Carole Baudinière dans L’Extrême droite française de 1944 à 1951 insiste sur l’importance du journal Rivarol pour la renaissance politique de ce courant. Elle développe aussi diverses analyses sociologiques particulièrement pertinentes et qui restent d’actualité (particulièrement quand elle transpose la théorie des profits des stigmates d’Erving Goffman à la politique).
Jean-Paul Gautier traite de son sujet de thèse, à savoir Les Héritiers de l’Action française. On y appréciera cette citation de Raymond Boudon : « Comme les champignons dans les sous-bois, les idéologies qui paraissent le plus définitivement enterrées sont toujours prêtes à reparaître à la moindre averse ».
Stéphane Hélière dans D’Occident à Démocratie libérale : la trajectoire d’Alain Madelin, analyse finement celle-ci en mettant en avant le rôle de l’Institut d’histoire sociale comme « machine à blanchir les néofascistes ».
Avec Les logiques plurielles de l’engagement au Front national, Violaine Roussel souligne l’hétérogénéité des rapports à l’engagement chez les nationaux.

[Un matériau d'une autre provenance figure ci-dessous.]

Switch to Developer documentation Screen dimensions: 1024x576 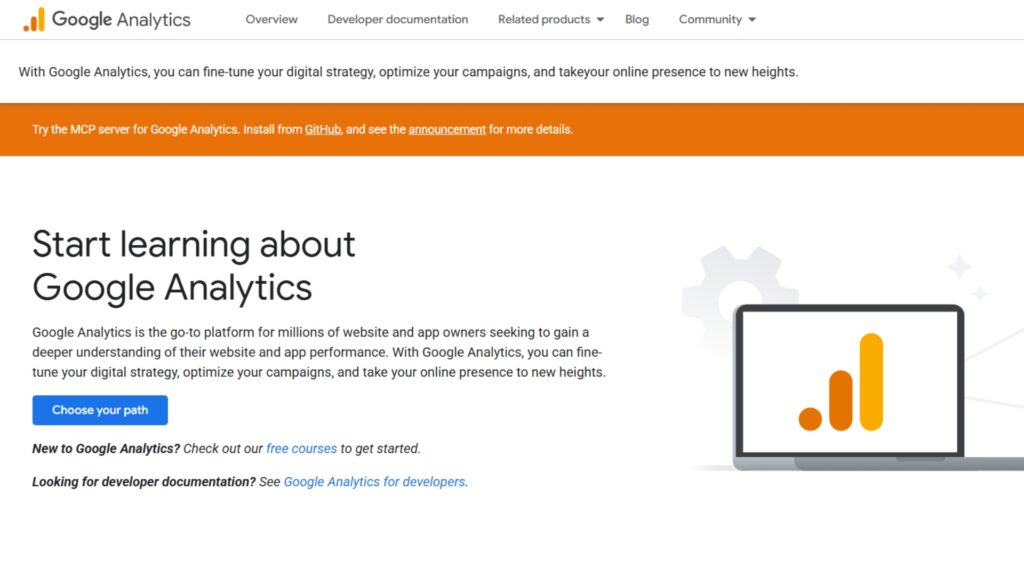click(x=397, y=19)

Lilian Mathieu traite lui d’Unité radicale et de son avenir (en soulignant que « les cadres les plus expérimentés » ont fondé le Réseau radical) tandis que Nonna Mayer analyse le lepenisme et l’antilepenisme en 2002.
Deux contributions très intéressantes terminent le dossier.

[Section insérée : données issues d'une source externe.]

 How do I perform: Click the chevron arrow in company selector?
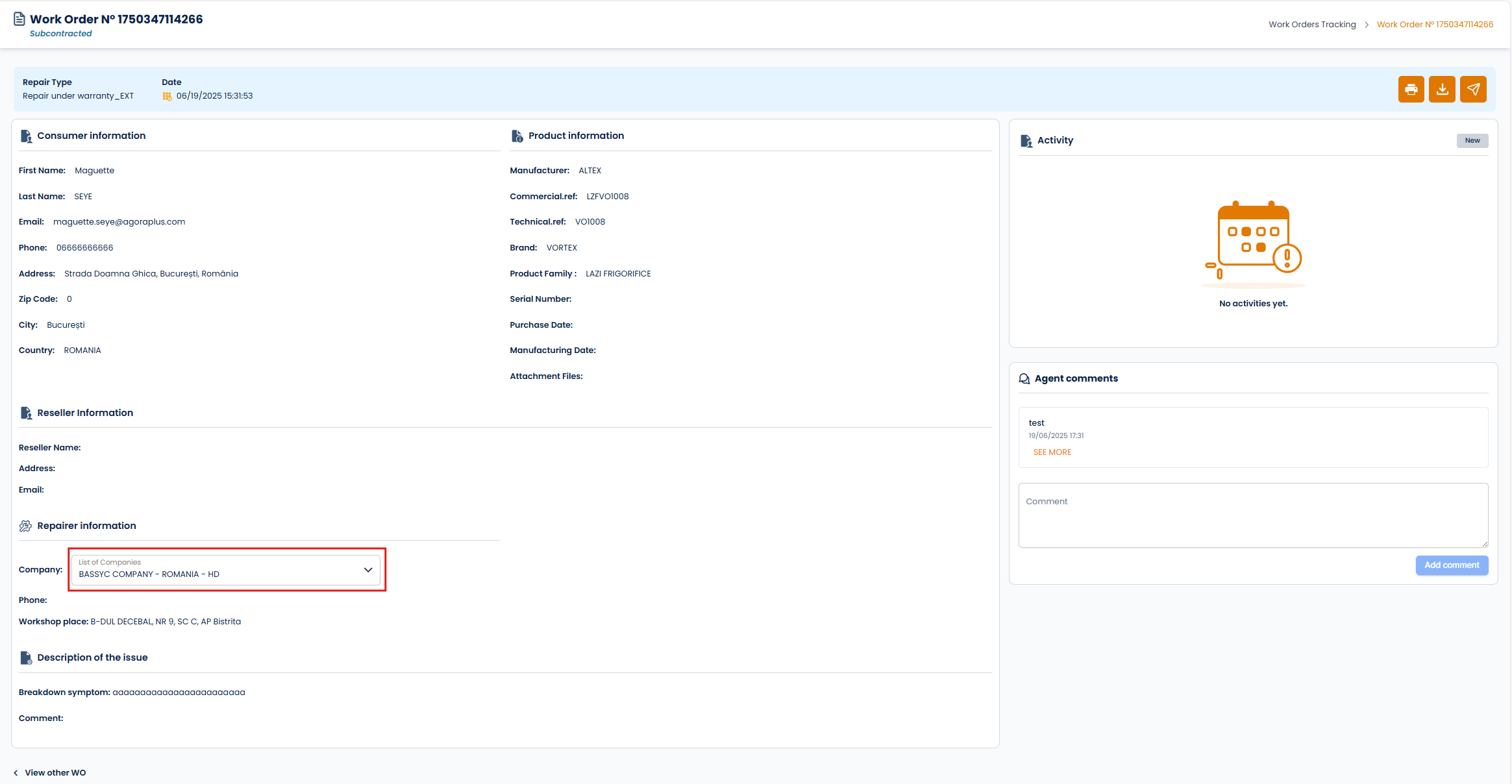pyautogui.click(x=368, y=570)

Dans l’une Jean-Yves Camus montre que l’extrême-droite contemporaine n’a plus rien à voir avec la filiation fasciste. Cette analyse est source de remise en cause pour les «antifascistes » et Camus n’hésite pas à écrire : « il s’agit évidemment d’une révision déchirante pour nombre d’entre nous, y compris pour l’auteur de ces lignes ». Dans le même texte, Camus - qui s’y connaît en la matière puisqu’il a largement contribué à outer Alexandre del Valle dans les milieux pro-sionistes - analyse le « second retournement » de l’extrême-droite française vis-à-vis d’Israël et du sionisme.

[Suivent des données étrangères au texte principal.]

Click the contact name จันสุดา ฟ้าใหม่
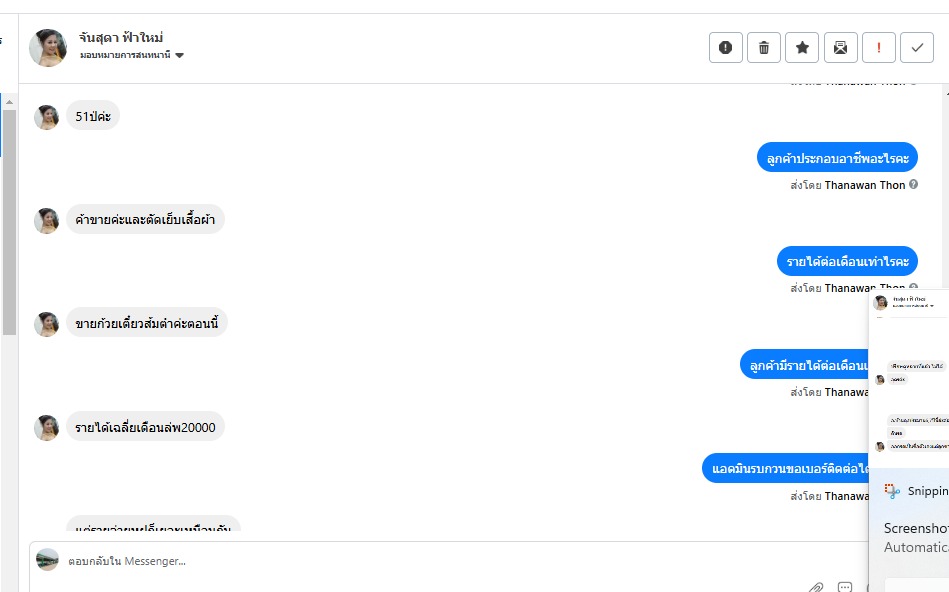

Dans l’autre, un universitaire britannique montre comment le British national party a réussi partant d’une origine extrémiste et largement provocatrice (le BNP était une sorte de PNFE à la mode anglaise) a devenir un parti relativement modéré qui accumule les succès électoraux.
On terminera la lecture de cette revue des idées plein la tête et l’on réfléchira encore longtemps après aux stratégie possibles pour l’avenir et aux erreurs à ne pas répéter.
Cela après avoir lu un dossier rédigé par des adversaires...
Quand aux livres rédigés par « ceux de chez nous », il ne faut pas en attendre grand chose. Philippe Ploncard d’Assac, par exemple, a publié récemment un ouvrage intitulé Enquête sur la Nouvelle droite et ses compagnons de route. L’ambition de l’auteur est grande. Il veut, en effet, mener une critique interne au camp national et contribuer à la refondation idéologique du nationalisme. Le résultat cependant est pitoyable. Son Enquête n’est qu’un collections de ragots qui font sourire mais qui n’ont rien de politique : Serge de Beketch et Emmanuel Ratier sont franc-macs, l’abbé de Tanouarn est un « gnostique » infiltré dans la tradition, les Editions Pardès sont financées par les loges maçonniques et, last but not least, la Nouvelle droite se caractérise par ses « sympathies pro-américaines et pro-sionistes ».
Le choix est donc rapidement fait... Ceux qui veulent réfléchir et s’informer savent lequel des deux livres ils achèteront.